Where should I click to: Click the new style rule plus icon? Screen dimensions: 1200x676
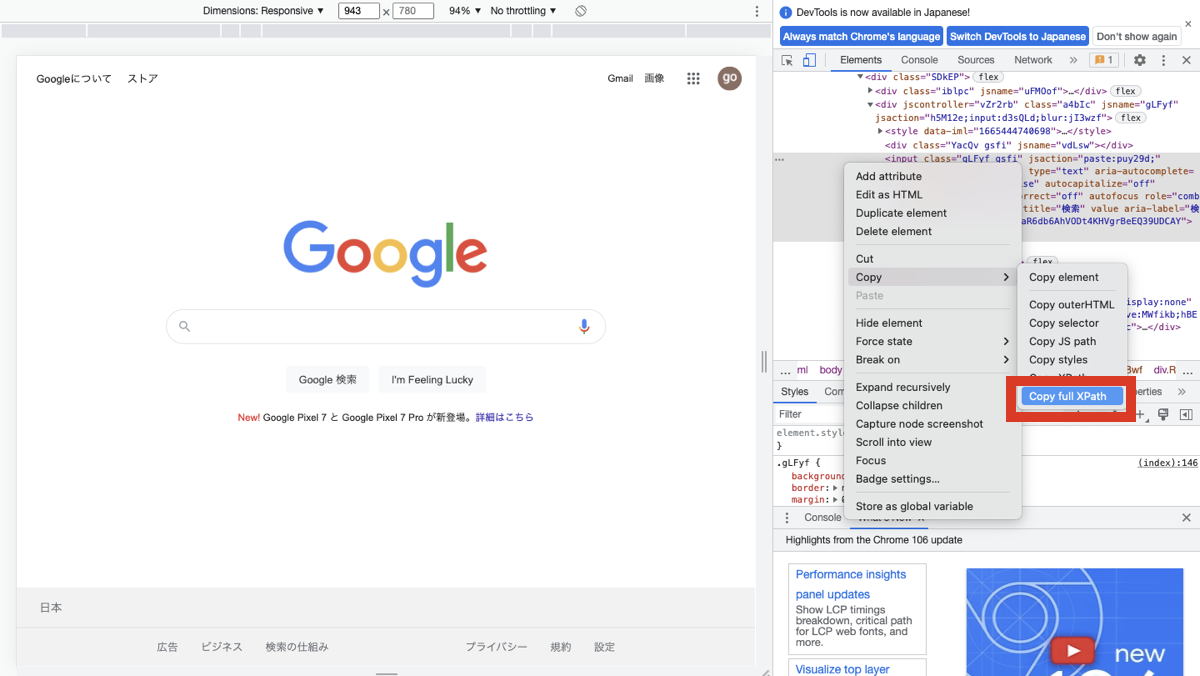[x=1140, y=414]
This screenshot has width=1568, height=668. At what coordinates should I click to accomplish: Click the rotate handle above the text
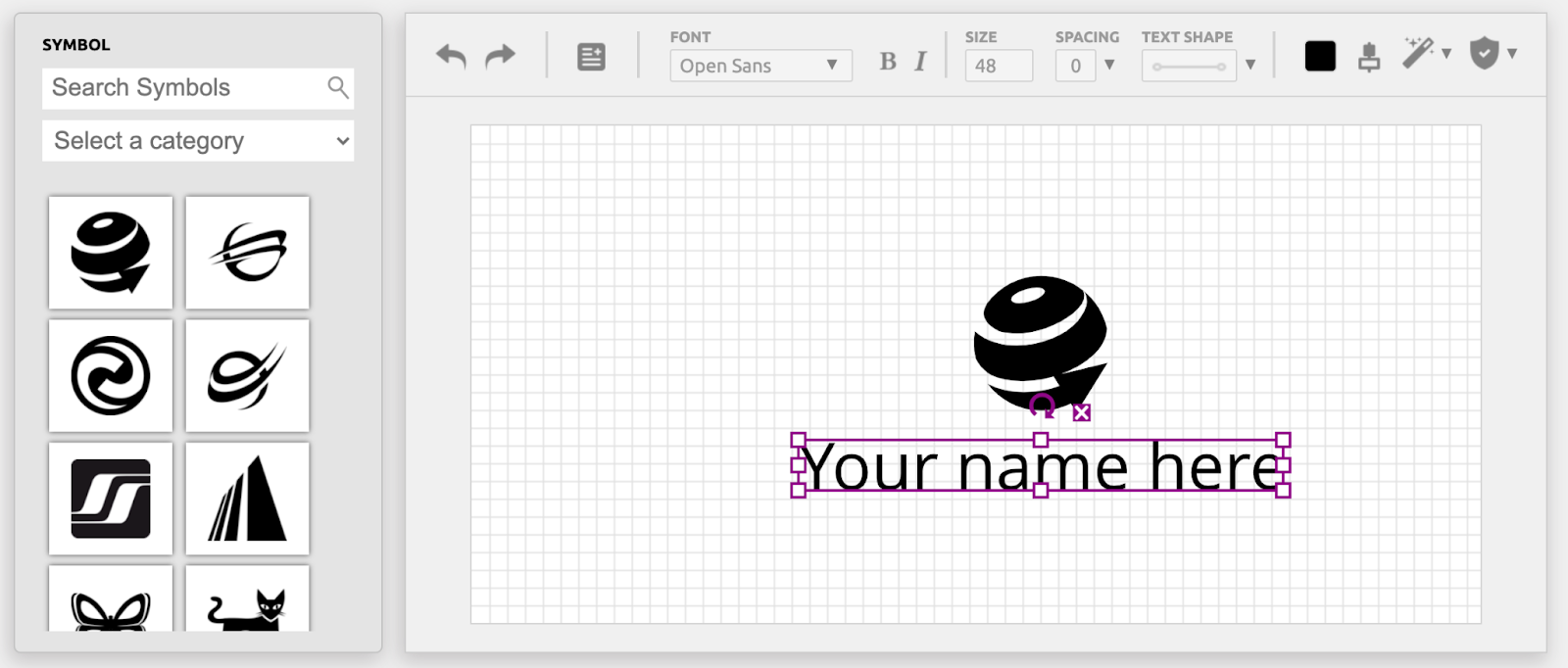(x=1042, y=406)
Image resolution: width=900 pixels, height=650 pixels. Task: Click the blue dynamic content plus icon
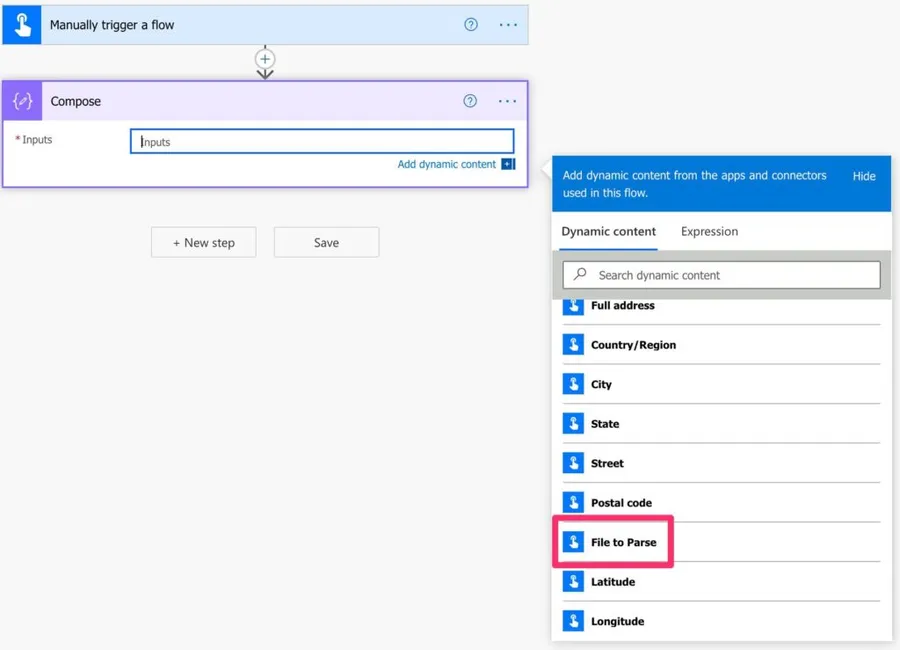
****************************************
**TASK TO COMPLETE:** Print every entry above again without changing a word, and omit the pictures.

**SOLUTION FOR THIS TASK:**
Where should I click to: Click the new style rule plus icon? Screen dimensions: 1200x676
[x=1140, y=414]
This screenshot has width=1568, height=668. At what coordinates should I click to accomplish: Click the rotate handle above the text
(x=1042, y=406)
Image resolution: width=900 pixels, height=650 pixels. Task: Click the blue dynamic content plus icon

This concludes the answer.